On September 12, 2017, the Associated Press and other Washingtonian news organizations filed a lawsuit against the state legislature over the alleged exemption for daily schedules, emails, text messages, and other correspondence related to legislative work. The lawsuit was heard in the Thurston County Superior Court, where a judge ruled in favor of the media coalition, finding that the offices of individual legislators were subject to the Public Records Act. The law would, however, not apply to administrative offices in the state legislature, under the judge's ruling. The ruling was upheld by a 7–2 decision of the Washington Supreme Court on December 19, 2019, but administrative offices were excluded from the definition of state agencies.

While the state legislature appealed the ruling, a bill to remove the legislature from the Public Records Act was announced by state legislators on February 21. The proposed bill allowed limited release of lawmaker calendars and final disciplinary reports beginning July 1, but exempted retroactive records, as well as policy development records and potentially private information. It was given a committee work session and public hearing less than 24 hours after being announced in a bid to hasten its passing. On February 23, the bill was passed by the State Senate 41–7 and State House 83–14, less than 48 hours after becoming public and with only four legislators speaking during the debate.

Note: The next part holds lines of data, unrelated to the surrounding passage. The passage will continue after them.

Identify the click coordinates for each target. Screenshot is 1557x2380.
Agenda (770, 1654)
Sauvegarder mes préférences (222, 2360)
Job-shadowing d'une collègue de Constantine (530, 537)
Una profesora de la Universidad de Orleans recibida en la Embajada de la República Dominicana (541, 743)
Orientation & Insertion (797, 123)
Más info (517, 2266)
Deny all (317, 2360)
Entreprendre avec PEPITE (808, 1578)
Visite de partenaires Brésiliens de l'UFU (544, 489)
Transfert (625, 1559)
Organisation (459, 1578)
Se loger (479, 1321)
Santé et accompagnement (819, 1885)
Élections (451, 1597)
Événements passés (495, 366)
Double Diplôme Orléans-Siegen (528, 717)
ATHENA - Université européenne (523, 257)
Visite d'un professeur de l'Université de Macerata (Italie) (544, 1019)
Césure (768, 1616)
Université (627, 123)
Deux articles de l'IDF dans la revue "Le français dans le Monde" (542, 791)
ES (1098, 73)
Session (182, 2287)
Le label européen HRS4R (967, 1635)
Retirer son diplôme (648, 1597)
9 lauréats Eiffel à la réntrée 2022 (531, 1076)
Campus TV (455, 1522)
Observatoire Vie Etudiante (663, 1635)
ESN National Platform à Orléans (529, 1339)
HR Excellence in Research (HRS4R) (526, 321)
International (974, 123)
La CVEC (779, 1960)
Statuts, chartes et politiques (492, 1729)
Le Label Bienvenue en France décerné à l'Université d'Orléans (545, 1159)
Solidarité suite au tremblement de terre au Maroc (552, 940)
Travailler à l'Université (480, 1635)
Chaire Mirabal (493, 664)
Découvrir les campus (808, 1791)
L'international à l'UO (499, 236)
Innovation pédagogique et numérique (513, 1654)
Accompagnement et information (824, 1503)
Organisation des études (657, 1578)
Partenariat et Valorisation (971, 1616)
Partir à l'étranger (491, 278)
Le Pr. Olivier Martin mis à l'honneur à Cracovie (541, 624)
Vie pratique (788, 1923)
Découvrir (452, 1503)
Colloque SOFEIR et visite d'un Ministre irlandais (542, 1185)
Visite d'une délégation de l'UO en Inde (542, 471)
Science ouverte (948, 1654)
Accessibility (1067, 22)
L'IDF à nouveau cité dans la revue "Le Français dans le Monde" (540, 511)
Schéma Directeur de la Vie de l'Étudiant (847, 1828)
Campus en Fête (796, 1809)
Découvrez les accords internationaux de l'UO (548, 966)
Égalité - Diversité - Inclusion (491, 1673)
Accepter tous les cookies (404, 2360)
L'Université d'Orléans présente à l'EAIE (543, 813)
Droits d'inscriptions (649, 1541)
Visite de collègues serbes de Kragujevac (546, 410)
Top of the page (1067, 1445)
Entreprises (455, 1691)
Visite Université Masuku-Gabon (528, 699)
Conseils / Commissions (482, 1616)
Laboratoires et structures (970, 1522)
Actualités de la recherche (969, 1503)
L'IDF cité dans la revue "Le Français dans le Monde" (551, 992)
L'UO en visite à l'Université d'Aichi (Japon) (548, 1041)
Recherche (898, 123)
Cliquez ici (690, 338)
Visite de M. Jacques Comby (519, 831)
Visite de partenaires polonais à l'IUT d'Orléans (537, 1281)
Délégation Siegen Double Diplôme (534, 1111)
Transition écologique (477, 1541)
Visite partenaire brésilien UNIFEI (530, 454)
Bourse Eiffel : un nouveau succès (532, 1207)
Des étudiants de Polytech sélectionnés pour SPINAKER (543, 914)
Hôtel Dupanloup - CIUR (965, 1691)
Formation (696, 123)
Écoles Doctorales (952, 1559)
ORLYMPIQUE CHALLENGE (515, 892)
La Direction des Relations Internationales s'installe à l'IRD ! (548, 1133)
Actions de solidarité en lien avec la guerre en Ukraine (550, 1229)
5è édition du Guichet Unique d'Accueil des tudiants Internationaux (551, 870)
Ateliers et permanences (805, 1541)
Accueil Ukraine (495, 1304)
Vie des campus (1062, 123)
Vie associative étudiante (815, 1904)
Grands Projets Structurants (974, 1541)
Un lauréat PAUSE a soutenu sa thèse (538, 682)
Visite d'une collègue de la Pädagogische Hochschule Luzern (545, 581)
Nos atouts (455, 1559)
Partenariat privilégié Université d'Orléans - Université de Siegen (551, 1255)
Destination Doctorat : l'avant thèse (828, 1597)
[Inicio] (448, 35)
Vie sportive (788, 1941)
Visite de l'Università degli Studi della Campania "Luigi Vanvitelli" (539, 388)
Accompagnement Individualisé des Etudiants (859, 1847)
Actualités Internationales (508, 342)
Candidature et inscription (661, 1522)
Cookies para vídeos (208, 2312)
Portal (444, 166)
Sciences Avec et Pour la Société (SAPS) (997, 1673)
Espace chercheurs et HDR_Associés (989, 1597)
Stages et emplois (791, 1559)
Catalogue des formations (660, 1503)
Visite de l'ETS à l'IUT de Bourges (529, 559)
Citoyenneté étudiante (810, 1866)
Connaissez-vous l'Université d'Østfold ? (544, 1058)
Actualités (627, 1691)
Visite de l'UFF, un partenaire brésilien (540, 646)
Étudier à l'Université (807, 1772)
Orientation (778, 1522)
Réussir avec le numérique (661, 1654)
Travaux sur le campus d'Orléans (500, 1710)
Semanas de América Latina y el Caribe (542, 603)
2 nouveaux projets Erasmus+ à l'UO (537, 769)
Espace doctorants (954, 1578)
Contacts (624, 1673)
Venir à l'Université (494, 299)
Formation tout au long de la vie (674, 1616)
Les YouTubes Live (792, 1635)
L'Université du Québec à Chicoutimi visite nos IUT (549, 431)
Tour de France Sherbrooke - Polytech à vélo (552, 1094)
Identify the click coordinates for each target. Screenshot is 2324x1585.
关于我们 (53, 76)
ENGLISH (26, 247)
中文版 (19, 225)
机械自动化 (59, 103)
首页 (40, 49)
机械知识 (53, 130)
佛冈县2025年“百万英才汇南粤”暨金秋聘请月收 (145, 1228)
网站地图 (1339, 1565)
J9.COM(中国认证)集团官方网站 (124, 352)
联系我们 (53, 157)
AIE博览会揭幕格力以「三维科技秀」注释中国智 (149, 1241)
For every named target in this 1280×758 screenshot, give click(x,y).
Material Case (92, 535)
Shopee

In response to the bill's passing and impending action by Governor Jay Inslee, The Seattle Times and twelve other large newspapers in Washington state published front-page editorials urging Inslee to veto the bill. For The Seattle Times, it was the first front-page editorial to be published in 110 years, the last being a call for wealthy businessmen to support the then-upcoming Alaska–Yukon–Pacific Exposition in 1908. By Wednesday, February 28, over 8,000 emails and 4,300 phone calls were received by the Governor's Office in opposition of the bill's signing. In an interview with on MSNBC's All In with Chris Hayes, Governor Inslee said that he was opposed to the bill but stated that the bill's "veto-proof majority" would prevent him from blocking it. On March 1, Inslee vetoed the bill, citing public outcry and calls from lawmakers who regretted the bill's accelerated passage.

In 2023, several newspapers reported that state legislators had redacted portions of their internal communications that were released under records requests. The practice began as early as 2021. A lawsuit was filed by the Washington Coalition for Open Government in the Thurston County Superior Court in April 2023. The judge sided with the state legislators, arguing that they had a right to "legislative privilege"; a poll of 403 state voters found that 82 percent of respondents favored compliance with the public records act. The Seattle Times sent a questionnaire on the issue to all 147 state legislators that was returned with 40 percent of respondents across party lines planned to not withhold records under the ruling.